Exercise material Start Marker

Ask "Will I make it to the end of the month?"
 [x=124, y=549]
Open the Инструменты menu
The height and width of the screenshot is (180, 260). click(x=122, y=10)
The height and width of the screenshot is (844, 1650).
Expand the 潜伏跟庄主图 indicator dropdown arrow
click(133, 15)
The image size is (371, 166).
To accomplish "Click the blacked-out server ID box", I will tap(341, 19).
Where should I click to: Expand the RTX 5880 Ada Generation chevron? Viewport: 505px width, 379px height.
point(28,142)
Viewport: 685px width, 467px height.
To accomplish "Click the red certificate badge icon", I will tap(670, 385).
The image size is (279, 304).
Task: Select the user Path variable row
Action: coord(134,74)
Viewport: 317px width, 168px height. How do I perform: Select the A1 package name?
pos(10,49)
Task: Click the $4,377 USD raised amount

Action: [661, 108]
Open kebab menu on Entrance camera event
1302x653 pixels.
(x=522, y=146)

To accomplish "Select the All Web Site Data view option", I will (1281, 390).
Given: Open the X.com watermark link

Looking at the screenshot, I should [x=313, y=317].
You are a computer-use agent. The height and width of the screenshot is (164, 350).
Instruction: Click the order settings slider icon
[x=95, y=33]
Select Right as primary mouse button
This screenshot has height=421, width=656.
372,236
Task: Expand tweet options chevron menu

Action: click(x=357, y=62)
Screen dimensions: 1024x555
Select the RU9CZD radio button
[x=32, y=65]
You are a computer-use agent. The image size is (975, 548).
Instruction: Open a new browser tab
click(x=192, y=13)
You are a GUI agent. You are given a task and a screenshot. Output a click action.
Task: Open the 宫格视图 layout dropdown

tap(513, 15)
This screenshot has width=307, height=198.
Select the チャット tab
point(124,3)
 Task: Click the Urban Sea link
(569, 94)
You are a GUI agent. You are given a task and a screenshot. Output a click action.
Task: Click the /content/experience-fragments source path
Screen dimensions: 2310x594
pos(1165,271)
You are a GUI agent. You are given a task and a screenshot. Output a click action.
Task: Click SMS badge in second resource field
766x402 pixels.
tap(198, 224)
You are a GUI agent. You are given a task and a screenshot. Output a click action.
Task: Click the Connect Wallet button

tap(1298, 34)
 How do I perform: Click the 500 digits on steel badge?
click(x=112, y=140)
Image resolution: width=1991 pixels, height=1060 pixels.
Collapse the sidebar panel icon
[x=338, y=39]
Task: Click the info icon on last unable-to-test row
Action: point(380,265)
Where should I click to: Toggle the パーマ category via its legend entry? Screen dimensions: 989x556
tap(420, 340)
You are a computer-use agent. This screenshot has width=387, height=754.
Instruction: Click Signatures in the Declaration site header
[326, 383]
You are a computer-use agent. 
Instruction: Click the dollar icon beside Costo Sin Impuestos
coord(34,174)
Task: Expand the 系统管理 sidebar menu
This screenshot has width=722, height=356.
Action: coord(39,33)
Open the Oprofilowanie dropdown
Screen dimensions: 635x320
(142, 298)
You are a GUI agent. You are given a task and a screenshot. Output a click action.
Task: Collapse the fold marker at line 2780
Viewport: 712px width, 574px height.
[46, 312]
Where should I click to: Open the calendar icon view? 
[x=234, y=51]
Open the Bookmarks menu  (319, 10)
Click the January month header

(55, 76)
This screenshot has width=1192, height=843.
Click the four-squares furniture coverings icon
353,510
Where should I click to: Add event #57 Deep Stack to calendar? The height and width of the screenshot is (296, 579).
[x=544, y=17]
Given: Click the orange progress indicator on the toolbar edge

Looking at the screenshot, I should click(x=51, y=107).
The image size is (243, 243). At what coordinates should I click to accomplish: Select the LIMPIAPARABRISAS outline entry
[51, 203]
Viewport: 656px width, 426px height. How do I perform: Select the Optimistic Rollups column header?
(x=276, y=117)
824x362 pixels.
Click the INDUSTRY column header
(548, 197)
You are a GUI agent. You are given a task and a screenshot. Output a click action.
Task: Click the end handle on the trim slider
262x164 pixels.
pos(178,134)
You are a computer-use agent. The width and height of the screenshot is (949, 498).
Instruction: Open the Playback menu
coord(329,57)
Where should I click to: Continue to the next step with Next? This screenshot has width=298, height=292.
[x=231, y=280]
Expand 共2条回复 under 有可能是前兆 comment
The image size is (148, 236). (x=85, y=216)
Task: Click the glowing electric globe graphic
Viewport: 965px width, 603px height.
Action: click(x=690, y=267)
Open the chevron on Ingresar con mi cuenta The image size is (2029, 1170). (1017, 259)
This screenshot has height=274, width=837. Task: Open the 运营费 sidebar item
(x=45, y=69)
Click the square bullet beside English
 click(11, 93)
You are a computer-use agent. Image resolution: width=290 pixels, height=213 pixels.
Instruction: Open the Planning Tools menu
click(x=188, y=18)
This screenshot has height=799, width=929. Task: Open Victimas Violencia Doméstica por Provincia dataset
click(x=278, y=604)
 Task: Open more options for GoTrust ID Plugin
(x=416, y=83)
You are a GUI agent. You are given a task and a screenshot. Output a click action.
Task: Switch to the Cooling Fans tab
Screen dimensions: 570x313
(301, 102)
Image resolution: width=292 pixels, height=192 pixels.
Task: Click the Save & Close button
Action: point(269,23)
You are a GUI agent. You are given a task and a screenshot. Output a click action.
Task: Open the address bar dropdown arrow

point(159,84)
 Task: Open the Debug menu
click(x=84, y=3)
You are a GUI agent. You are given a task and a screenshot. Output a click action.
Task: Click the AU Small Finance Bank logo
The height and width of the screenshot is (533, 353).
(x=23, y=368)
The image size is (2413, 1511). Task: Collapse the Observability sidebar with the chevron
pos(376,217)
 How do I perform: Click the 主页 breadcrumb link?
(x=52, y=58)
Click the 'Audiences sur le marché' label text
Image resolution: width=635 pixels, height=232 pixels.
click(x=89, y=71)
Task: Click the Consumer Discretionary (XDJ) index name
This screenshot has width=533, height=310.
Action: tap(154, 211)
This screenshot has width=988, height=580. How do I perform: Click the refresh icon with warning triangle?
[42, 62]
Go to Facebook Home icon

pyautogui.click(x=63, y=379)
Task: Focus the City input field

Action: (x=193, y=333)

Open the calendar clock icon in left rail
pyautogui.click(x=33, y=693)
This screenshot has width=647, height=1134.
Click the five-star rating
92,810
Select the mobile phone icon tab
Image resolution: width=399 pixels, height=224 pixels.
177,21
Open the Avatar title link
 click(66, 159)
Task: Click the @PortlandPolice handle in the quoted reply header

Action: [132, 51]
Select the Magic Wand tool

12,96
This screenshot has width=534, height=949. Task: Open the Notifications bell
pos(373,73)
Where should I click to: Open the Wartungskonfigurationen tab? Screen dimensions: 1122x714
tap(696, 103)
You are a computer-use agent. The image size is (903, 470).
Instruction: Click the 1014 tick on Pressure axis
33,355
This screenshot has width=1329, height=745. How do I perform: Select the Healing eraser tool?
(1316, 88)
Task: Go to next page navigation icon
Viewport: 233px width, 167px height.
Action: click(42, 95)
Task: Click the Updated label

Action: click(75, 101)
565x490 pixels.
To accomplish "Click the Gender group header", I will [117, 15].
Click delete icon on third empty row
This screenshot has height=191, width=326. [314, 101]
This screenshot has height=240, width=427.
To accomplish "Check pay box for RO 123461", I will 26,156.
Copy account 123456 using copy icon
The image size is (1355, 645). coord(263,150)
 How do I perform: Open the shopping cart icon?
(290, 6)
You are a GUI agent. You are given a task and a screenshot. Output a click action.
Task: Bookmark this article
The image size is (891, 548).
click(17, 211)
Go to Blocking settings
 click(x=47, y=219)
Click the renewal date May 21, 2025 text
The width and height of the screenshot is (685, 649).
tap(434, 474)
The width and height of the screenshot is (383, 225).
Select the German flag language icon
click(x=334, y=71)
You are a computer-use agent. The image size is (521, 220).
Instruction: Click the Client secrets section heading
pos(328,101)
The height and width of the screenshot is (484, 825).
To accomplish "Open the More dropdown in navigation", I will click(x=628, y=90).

Exercise material End Marker

— What you will do —
Check each line of the data above for the word "computer" and say how many lines have it. Give the number alone.

— Answer to this task —
8